専任審問官はその生活を監視するだけで、食事の用意なんてする義務はない。健康管理も然り。魔女が病気や怪我をしたと一報を入れるなり、異端審問室に運び込めば、すべては専門の者が治療にあたってくれる。
それでもこうして甲斐甲斐しく世話をしてしまうのはなぜなんだろう?
周りから「お前は生まれてくる性別を間違えた」と言われたことがあるが、別に男でも世話好きはいるんじゃないか?

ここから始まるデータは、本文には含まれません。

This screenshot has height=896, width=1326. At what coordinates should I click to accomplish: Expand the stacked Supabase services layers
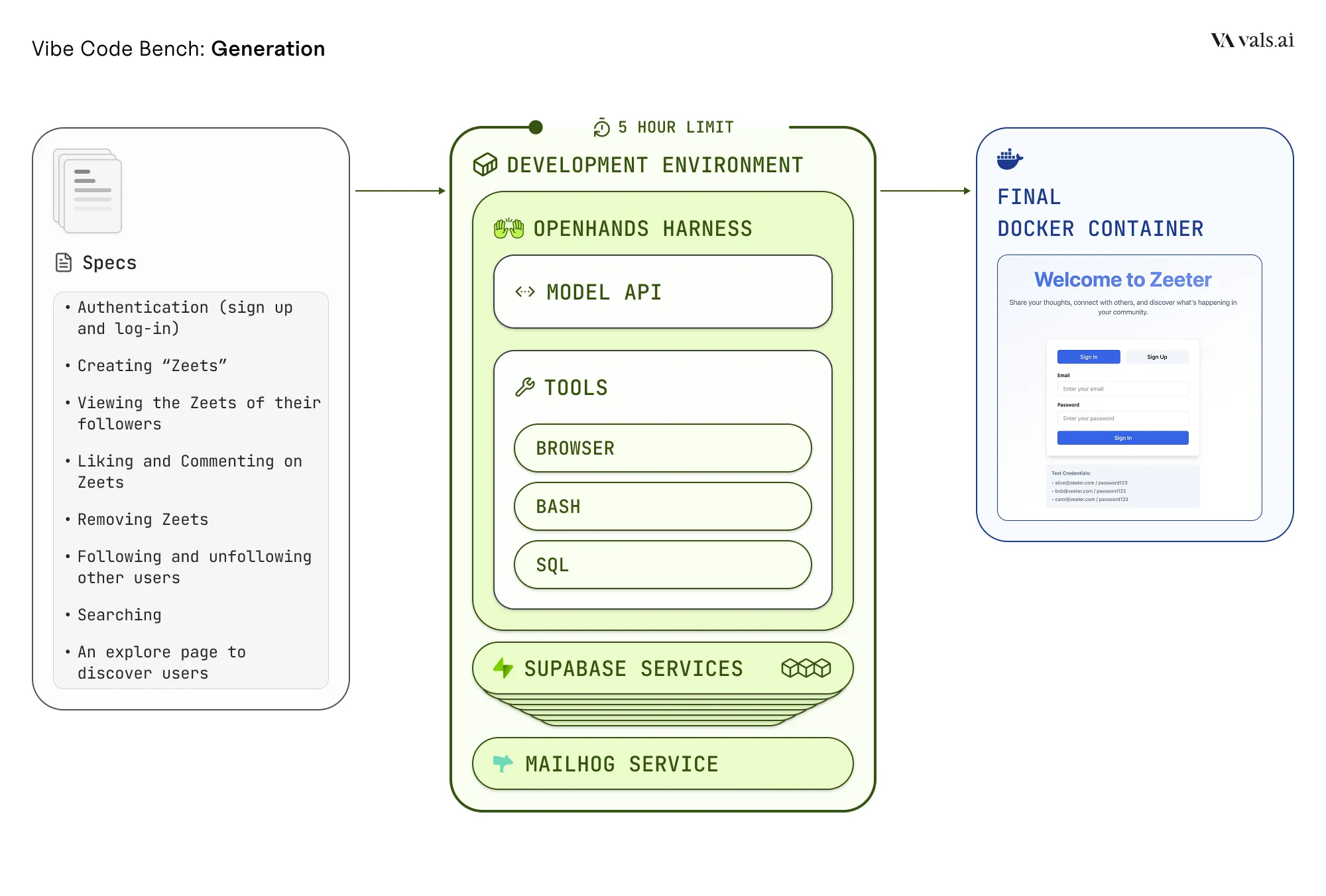662,709
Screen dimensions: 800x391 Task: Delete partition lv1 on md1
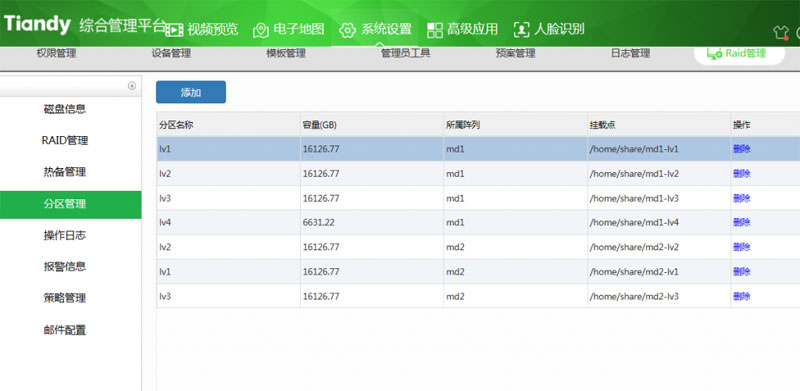tap(741, 149)
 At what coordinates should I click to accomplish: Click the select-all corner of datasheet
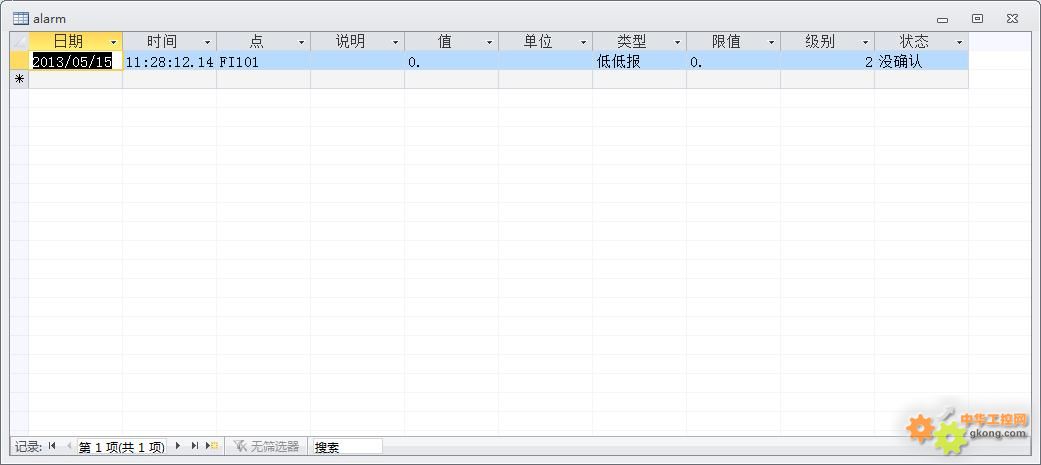click(x=19, y=42)
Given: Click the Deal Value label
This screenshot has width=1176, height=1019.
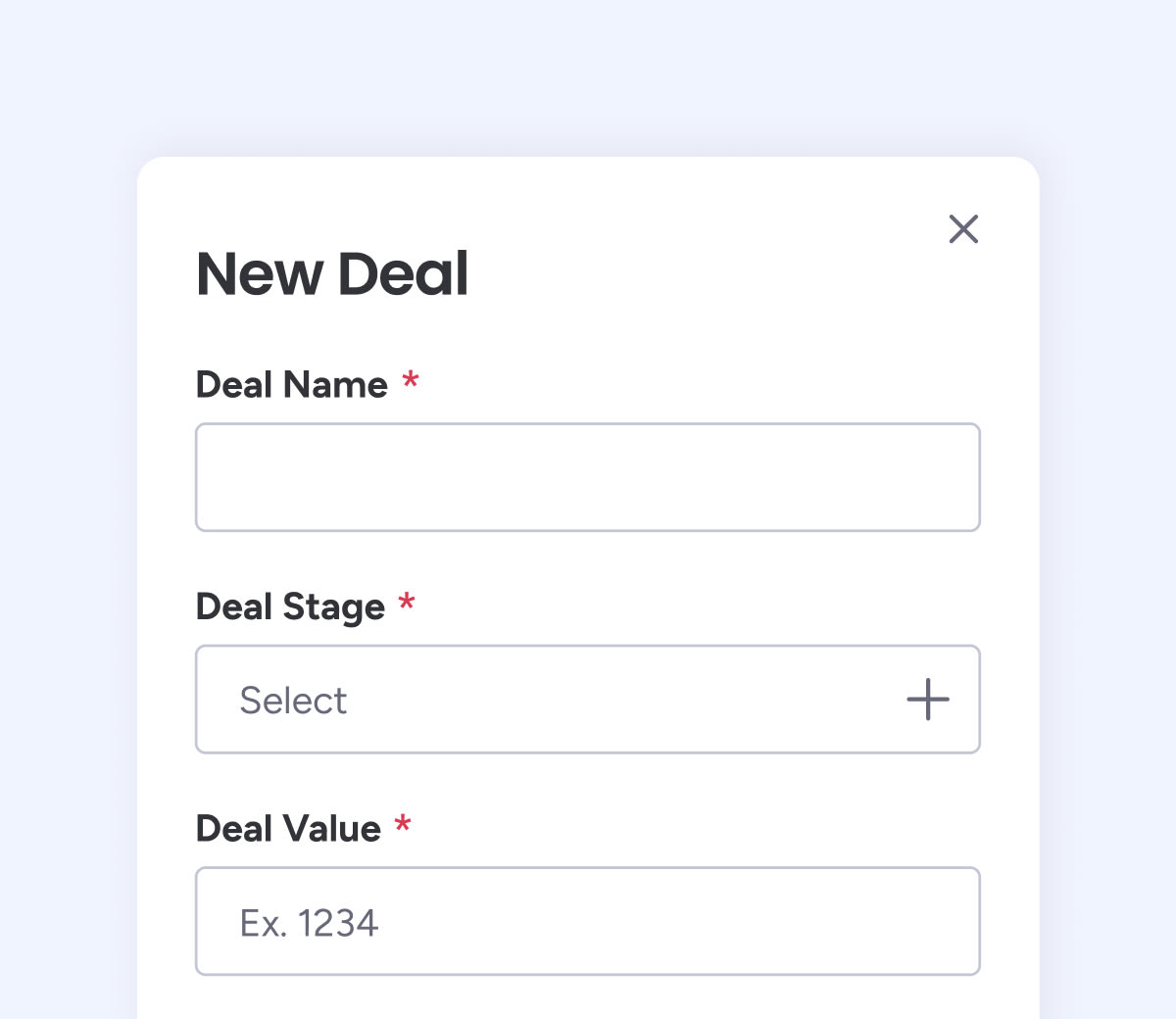Looking at the screenshot, I should (288, 829).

「セシルさんストップ! ちゃんと手を拭いてください。ちゃんと布巾を置いてあるでしょ」
「腹に収まれば全部同じだって」
「その言葉、使いどころ間違ってますからね。とにかく拭いてください。絵の具の原料って案外体に悪いものも多いんですからね」
「ようやく気づいた?」
「知ってて絵の具ついた手でお菓子食べてたんですか?」
セシルは知らんぷりして、口笛を吹きながら手に付いた絵の具をとっていく。
「まったく、気持ちが乗らないって、ここ数日放置してたくせに。今度はどんな風の吹き回しですか?」
絵筆を途中で投げ出すこと自体は珍しくない。そして、スイッチが入るのもいつも突然だ。
「恥ずかしくていえねぇ」
サンドイッチを頬張りながらセシルは言う。
「……今日、音楽家に会っただろ」
「ドルチェさんが何か?」
「あいつさ、生まれた時からああなんだってさ」
「ああって、足が不自由なんですか?」
セシルは頷く。
「生まれた時点で下半身が動かなかったんだって。それを知った両親が孤児院にポイって」
「酷い話ですね」
「親がどんな理由で捨てたかは知らんけど、当事者としては本当に酷い話だ。だけどさ、アイツはまったく怒らなかったんだってさ」
「アイツって、ドルチェさんがですか?」
「そう。ボクは能力に目覚めた数時間後には異端審問室に連れて行かれてその場でポイだぜ? そりゃあ怒ったよ。普通は泣くものだって言われたけど、泣いてどうにかなるもんでもないだろ」
――怒ってもどうにもならないと思いますけど。
「そうやって、怒って腹減って、留置所から出たいなーって思ってるときにアイツとアイツの専任審問官に会ったんだ」
サンドイッチを食べ終わって、セシルは手に付いたパン粉を払う。
「なんか、すげぇうらやましく見えたんだ」
そう言って、セシルは黙って遠くを見つめていた。
たぶん、僕と出会うまでの長い過去を思い出しているんだと思って、何も言えなかった。